▶ EXERCISE DIRECTIONS:
Copy the rows from the line with "Open the Select KPIs picker" to the line with "will click(374, 140).", switching "Instruction" to "Command" and leaving everything else unchanged.
[START OF GIVEN DATA]
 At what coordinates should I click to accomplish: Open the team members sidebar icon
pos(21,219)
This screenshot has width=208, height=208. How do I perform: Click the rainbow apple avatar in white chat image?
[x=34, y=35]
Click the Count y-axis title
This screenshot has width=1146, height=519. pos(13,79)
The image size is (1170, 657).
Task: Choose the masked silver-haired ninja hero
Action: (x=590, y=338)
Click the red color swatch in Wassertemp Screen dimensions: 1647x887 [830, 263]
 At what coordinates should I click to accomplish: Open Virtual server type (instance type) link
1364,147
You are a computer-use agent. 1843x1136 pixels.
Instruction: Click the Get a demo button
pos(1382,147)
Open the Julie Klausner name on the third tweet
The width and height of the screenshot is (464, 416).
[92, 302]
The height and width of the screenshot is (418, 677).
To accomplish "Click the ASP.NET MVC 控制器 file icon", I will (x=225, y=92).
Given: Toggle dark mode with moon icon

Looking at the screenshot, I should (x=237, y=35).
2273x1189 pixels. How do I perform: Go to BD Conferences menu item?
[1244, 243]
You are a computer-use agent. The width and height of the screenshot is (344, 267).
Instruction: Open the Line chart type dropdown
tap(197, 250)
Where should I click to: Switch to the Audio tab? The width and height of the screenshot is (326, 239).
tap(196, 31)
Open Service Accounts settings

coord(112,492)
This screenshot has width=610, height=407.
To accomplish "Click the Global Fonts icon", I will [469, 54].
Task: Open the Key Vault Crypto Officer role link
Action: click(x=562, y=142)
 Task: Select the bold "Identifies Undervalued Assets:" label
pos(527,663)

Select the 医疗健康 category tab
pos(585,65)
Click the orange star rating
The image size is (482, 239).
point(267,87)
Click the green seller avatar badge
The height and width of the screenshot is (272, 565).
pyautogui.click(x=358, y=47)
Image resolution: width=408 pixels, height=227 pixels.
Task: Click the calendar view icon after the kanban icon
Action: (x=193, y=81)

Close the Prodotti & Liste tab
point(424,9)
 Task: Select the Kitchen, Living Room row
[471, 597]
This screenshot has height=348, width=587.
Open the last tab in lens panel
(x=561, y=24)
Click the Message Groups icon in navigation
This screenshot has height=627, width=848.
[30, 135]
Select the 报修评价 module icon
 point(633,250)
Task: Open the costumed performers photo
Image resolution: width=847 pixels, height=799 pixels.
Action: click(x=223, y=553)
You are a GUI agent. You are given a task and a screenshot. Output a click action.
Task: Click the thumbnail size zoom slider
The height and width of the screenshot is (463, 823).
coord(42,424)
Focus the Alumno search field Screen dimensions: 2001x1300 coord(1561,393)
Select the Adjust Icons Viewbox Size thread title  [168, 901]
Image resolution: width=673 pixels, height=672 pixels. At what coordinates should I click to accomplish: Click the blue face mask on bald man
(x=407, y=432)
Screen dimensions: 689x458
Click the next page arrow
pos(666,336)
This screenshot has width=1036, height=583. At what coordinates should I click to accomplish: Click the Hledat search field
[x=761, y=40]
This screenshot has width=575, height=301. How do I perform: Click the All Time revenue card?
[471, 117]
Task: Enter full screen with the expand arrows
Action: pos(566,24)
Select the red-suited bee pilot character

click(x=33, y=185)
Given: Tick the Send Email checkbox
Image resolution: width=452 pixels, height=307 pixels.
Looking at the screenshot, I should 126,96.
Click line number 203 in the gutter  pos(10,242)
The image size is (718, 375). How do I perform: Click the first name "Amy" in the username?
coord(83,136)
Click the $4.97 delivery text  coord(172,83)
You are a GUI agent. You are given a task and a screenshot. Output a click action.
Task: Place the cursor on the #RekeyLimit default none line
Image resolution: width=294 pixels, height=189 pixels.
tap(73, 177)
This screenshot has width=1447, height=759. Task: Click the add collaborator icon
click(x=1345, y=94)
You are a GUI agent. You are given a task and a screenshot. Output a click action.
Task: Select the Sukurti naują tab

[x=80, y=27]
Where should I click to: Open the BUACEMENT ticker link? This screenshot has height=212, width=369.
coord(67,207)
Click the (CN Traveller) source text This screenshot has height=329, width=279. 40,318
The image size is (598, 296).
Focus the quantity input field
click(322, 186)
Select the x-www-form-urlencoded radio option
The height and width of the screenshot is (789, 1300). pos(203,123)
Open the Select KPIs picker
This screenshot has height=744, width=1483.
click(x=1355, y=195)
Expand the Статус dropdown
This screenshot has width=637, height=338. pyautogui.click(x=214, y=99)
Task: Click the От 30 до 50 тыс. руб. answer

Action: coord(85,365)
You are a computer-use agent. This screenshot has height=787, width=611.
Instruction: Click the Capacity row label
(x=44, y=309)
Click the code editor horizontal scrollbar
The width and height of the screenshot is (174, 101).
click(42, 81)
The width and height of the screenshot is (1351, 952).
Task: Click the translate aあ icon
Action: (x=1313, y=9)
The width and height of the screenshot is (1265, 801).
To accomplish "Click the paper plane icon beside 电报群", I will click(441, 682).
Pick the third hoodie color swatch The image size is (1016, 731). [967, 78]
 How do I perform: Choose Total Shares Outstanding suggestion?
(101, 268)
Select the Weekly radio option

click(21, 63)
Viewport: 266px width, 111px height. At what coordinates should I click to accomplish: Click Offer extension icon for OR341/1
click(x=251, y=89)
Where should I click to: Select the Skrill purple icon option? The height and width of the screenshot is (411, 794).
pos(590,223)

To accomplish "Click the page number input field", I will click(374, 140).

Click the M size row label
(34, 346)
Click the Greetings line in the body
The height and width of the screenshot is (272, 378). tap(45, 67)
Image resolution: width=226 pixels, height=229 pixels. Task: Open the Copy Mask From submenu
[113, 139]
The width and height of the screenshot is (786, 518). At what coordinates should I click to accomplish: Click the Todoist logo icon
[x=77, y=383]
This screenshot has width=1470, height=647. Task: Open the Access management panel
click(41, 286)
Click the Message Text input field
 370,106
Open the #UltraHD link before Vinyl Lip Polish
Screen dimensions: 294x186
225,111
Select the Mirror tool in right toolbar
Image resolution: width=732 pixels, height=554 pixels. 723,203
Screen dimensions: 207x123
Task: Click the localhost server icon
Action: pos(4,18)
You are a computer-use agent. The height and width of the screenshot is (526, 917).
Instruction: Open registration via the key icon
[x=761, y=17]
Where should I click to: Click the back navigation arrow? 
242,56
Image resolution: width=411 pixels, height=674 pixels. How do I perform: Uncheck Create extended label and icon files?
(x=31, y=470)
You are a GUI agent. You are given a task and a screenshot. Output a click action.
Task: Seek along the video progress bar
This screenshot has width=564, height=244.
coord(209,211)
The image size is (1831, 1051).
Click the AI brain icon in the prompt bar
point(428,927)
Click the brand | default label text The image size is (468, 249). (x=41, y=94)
[END OF GIVEN DATA]
▶ EXERCISE RESULT:
Open the Select KPIs picker
This screenshot has height=744, width=1483.
click(x=1355, y=195)
Expand the Статус dropdown
This screenshot has width=637, height=338. pyautogui.click(x=214, y=99)
Task: Click the От 30 до 50 тыс. руб. answer

Action: coord(85,365)
You are a computer-use agent. This screenshot has height=787, width=611.
Command: Click the Capacity row label
(x=44, y=309)
Click the code editor horizontal scrollbar
The width and height of the screenshot is (174, 101).
click(42, 81)
The width and height of the screenshot is (1351, 952).
Task: Click the translate aあ icon
Action: (x=1313, y=9)
The width and height of the screenshot is (1265, 801).
To accomplish "Click the paper plane icon beside 电报群", I will click(441, 682).
Pick the third hoodie color swatch The image size is (1016, 731). [967, 78]
 How do I perform: Choose Total Shares Outstanding suggestion?
(101, 268)
Select the Weekly radio option

click(21, 63)
Viewport: 266px width, 111px height. At what coordinates should I click to accomplish: Click Offer extension icon for OR341/1
click(x=251, y=89)
Where should I click to: Select the Skrill purple icon option? The height and width of the screenshot is (411, 794).
pos(590,223)

To accomplish "Click the page number input field", I will click(374, 140).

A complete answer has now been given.